Turkey slaps advertising ban on Twitter, Pinterest
Turkey on Tuesday slapped advertising bans on Twitter, Periscope and Pinterest over their non-compliance with a controversial new law that requires social media platforms to appoint legal representatives in the country.
The law—which human rights and media freedom groups say amounts to censorship—forces social media companies to maintain representatives in Turkey to deal with complaints about content on their platforms.
Companies that refuse to designate an official representative are subjected to fines, followed by advertising bans and could face bandwidth reductions that would make their platforms too slow to use.

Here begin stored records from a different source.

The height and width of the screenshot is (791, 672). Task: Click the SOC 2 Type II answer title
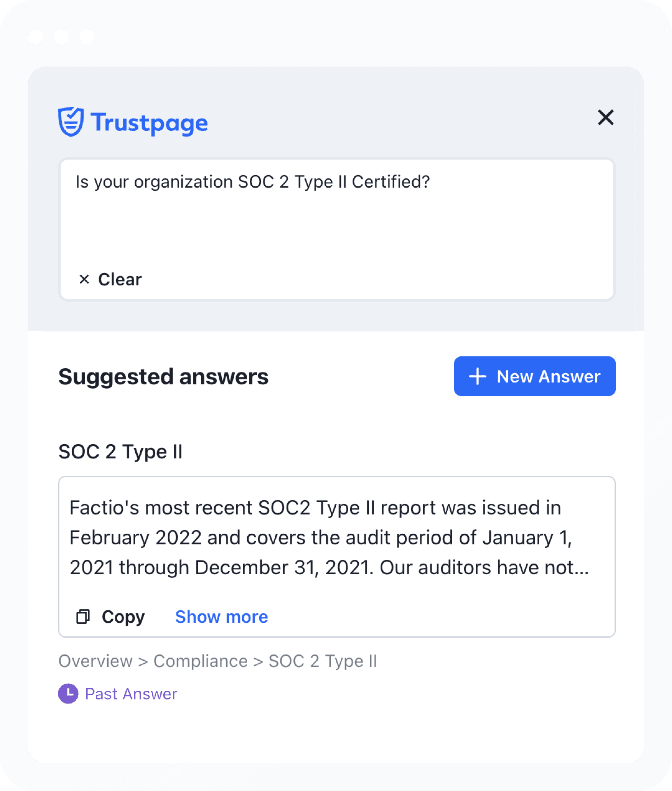coord(120,452)
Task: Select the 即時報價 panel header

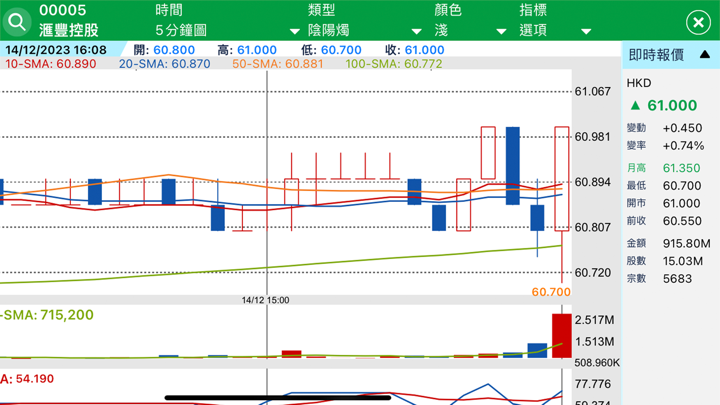Action: 658,55
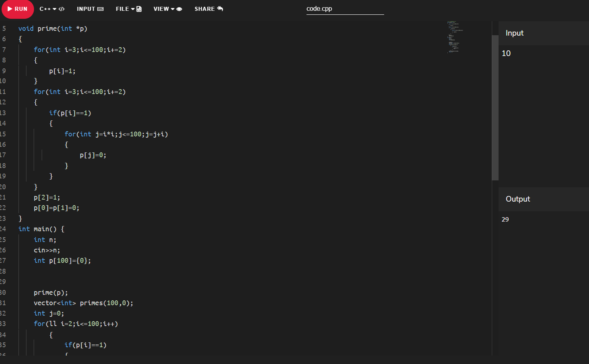Click the play triangle icon in the RUN button
Screen dimensions: 589x364
point(10,9)
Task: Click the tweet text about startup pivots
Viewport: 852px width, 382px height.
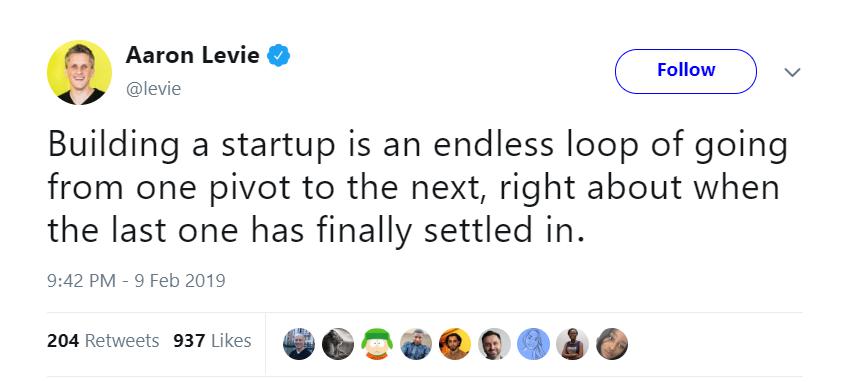Action: (417, 188)
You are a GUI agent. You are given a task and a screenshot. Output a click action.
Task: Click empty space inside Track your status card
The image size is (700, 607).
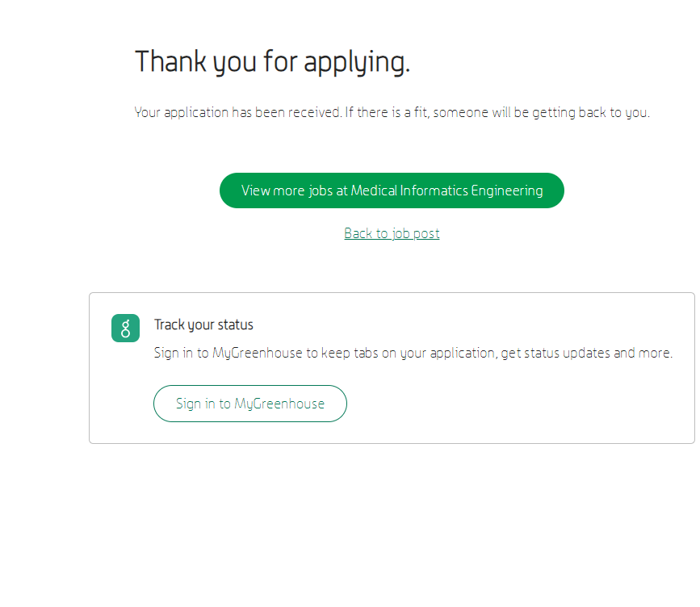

The ban is on selling online space for ads, which is what many social media companies make their money from.
Facebook avoided the advertising ban after it announced Monday that it had begun the process of assigning a legal entity in Turkey, joining LinkedIn, YouTube, TikTok, Dailymotion and the Russian social media site VKontakte, which have agreed to set up legal entities in Turkey.
"We hope that Twitter and Pinterest which have still not announced their representatives will rapidly take the necessary steps," said Omer Fatih Sayan, the deputy minister in charge of communications and infrastructure, after the advertising bans for Twitter, it's live video-streaming app, Periscope and on the image sharing network, Pinterest, were announced on Turkey's Official Gazette.
Sayan added: "It is our last wish to impose bandwidth reductions for social networks that insist on not complying with their obligations."
There was no immediate comment from Twitter and Pinterest over the advertising ban.
Under the law that came into effect in October, the local representative of social media companies would be tasked with responding to individual requests to take down content violating privacy and personal rights within 48 hours or to provide grounds for rejection. The company would be held liable for damages if the content is not removed or blocked within 24 hours.
The law also requires social media data to be stored in Turkey, raising concerns in a country where the government has a track record of clamping down on free speech.
Rights groups have said the decision by international tech companies to bow to Turkish pressure and appoint representatives would lead to censorship and violations of the right to privacy and access to information in a country where independent media is severely curtailed. The Freedom of Expression Association says more than 450,000 domains and 42,000 tweets have been blocked in Turkey since October.